Talep 1 —
Metin alıntısına göre 1960'larda başlayan ve bu kervanın başı sayılan göç hangisidir?

Ya itaat et ya terk et!

10 Ocak 2019 Perşembe

Bir ülke için en büyük tehlike şudur:
Gençlerinin geleceğini başka coğrafyalarda araması.
Türkiye bu konuda ciddi bir erozyon yaşıyor. Biz, göç veren, göç alan ve transit göç güzergâhında olan bir ülkeyiz.
Her biri ayrı sorun. Bugünü göç verme özelliğimize ayıralım.
Anadolu’da “iki göç bir yangın eder” denir. Öylesine yakıcı sorunları vardır.
Türkiye’yi terk etme kararı alanlar değişik şekillerde gruplandırılabilir.
Geleneksel olarak “daha rahat bir yaşam için” Türkiye terk edilirdi. Bugün de başlıca nedenlerden biri bu. 1960’larda başlayan Almanya göçü bu kervanın başıydı.

Alıştırma girdileri —
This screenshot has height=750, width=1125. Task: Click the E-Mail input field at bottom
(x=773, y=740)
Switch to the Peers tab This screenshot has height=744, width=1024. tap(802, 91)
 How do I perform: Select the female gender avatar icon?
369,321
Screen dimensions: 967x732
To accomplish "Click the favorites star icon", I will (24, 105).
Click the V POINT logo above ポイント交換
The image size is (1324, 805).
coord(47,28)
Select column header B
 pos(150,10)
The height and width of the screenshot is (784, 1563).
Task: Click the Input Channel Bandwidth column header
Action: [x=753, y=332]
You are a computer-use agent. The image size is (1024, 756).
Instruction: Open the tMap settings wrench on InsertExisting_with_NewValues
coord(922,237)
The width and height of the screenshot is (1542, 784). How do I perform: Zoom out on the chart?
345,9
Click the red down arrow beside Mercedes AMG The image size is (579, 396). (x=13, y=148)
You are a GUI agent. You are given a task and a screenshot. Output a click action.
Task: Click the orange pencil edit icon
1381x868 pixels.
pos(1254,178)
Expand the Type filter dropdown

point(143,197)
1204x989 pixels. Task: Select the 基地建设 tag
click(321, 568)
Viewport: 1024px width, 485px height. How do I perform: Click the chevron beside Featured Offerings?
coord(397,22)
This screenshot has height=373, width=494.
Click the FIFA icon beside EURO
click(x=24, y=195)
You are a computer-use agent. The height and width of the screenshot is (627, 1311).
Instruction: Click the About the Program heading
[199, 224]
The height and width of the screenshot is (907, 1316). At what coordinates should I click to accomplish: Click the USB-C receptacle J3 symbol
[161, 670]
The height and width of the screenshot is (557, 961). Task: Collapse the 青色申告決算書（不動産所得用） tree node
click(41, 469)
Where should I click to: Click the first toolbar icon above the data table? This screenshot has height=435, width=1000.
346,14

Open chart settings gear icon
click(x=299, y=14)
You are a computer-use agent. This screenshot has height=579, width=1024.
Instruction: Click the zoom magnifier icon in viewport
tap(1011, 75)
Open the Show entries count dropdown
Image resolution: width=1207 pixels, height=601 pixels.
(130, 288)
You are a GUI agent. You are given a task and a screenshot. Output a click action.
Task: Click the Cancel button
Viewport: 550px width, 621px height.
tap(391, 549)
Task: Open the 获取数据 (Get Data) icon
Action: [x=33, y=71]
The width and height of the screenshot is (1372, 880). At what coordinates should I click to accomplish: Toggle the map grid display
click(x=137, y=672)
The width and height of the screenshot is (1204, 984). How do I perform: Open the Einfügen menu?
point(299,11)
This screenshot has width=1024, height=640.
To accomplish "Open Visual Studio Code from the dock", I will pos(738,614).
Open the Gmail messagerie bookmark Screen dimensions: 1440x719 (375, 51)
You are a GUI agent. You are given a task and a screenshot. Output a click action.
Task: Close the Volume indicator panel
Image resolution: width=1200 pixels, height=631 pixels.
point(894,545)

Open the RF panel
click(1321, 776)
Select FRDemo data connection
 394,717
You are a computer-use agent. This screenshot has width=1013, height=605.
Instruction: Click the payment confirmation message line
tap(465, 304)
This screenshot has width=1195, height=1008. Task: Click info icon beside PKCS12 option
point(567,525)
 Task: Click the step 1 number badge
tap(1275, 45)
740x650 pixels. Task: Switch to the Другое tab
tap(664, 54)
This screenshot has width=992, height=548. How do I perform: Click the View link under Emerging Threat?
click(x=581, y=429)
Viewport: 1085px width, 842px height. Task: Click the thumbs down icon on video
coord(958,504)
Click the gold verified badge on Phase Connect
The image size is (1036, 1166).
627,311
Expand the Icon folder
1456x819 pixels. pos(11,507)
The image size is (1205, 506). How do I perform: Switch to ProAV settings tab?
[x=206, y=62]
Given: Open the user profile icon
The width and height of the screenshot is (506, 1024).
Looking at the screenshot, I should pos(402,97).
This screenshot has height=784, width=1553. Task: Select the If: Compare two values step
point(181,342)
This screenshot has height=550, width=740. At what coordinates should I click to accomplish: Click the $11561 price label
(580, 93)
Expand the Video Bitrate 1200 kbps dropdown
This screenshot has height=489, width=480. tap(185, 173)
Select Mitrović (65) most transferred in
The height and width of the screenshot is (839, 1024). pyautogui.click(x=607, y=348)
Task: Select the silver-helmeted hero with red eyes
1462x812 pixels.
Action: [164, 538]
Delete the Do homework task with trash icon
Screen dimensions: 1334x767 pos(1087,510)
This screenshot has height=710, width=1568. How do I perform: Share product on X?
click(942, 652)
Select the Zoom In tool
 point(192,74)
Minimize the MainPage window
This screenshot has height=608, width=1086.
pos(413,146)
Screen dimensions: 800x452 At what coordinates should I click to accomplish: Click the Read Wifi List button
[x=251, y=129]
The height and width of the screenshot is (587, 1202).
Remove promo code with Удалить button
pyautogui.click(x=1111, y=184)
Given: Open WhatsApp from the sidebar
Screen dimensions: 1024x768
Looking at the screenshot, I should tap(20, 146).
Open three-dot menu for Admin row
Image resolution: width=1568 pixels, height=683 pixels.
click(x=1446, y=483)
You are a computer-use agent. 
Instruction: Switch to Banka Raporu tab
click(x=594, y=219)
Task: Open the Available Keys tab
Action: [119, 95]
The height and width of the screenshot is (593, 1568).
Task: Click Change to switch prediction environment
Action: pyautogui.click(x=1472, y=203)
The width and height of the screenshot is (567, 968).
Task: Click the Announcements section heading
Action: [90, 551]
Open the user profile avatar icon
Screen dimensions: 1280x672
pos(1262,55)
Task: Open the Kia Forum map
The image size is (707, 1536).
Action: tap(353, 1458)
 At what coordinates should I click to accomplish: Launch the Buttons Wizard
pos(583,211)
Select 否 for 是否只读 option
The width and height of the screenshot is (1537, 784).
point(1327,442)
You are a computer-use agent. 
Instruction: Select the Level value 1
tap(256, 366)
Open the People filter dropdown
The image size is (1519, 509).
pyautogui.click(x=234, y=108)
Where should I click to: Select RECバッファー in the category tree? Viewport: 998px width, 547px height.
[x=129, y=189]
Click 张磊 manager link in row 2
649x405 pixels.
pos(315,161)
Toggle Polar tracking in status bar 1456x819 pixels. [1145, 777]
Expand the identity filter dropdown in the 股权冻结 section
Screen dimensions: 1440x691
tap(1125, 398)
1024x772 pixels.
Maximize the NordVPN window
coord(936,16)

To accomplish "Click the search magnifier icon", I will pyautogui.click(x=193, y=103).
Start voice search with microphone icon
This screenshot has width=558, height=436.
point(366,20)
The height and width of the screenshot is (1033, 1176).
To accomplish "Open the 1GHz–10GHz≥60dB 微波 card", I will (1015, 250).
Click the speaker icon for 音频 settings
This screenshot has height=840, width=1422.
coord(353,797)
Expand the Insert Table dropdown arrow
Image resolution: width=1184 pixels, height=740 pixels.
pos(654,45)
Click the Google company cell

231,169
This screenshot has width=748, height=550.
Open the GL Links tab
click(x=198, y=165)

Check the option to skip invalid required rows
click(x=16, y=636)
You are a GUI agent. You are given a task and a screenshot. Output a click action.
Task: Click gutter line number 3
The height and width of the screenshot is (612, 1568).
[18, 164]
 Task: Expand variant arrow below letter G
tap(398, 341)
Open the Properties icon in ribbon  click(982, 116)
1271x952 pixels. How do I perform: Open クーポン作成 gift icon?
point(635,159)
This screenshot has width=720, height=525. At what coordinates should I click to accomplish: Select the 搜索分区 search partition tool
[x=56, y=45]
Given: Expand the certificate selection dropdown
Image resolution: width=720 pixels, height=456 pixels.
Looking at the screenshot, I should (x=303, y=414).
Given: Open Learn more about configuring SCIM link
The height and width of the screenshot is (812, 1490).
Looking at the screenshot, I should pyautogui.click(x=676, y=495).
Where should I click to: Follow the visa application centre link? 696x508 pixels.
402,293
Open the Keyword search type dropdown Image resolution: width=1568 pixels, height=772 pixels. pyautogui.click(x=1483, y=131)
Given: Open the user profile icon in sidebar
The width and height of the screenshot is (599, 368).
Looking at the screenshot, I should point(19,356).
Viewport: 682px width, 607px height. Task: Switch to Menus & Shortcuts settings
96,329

Talep 2 —
Metin alıntısını değil, satırları esas alın. "Click the gold" geçen satırdan "Action: [164, 538]" geçen satıra kadar uzanan bölümü, iki uçtaki satırlar da dahil olmak üzere aynen tekrar yazın.

Çözüm 1 —
Almanya göçü.

Çözüm 2 —
Click the gold verified badge on Phase Connect
The image size is (1036, 1166).
627,311
Expand the Icon folder
1456x819 pixels. pos(11,507)
The image size is (1205, 506). How do I perform: Switch to ProAV settings tab?
[x=206, y=62]
Given: Open the user profile icon
The width and height of the screenshot is (506, 1024).
Looking at the screenshot, I should pos(402,97).
This screenshot has height=784, width=1553. Task: Select the If: Compare two values step
point(181,342)
This screenshot has height=550, width=740. At what coordinates should I click to accomplish: Click the $11561 price label
(580, 93)
Expand the Video Bitrate 1200 kbps dropdown
This screenshot has height=489, width=480. tap(185, 173)
Select Mitrović (65) most transferred in
The height and width of the screenshot is (839, 1024). pyautogui.click(x=607, y=348)
Task: Select the silver-helmeted hero with red eyes
1462x812 pixels.
Action: [164, 538]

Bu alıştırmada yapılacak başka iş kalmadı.